[Records on target coordinates]
# # # # # # #
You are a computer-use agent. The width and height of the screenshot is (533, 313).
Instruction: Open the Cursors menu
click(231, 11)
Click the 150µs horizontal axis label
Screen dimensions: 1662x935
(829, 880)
# # # # # # #
WHAT THE EXERCISE ASKS -> Format the lines of the records as a JSON list of strings, one string per line, leaving out any blank lines.

FINAL RESULT ->
[
  "You are a computer-use agent. The width and height of the screenshot is (533, 313).",
  "Instruction: Open the Cursors menu",
  "click(231, 11)",
  "Click the 150µs horizontal axis label",
  "Screen dimensions: 1662x935",
  "(829, 880)"
]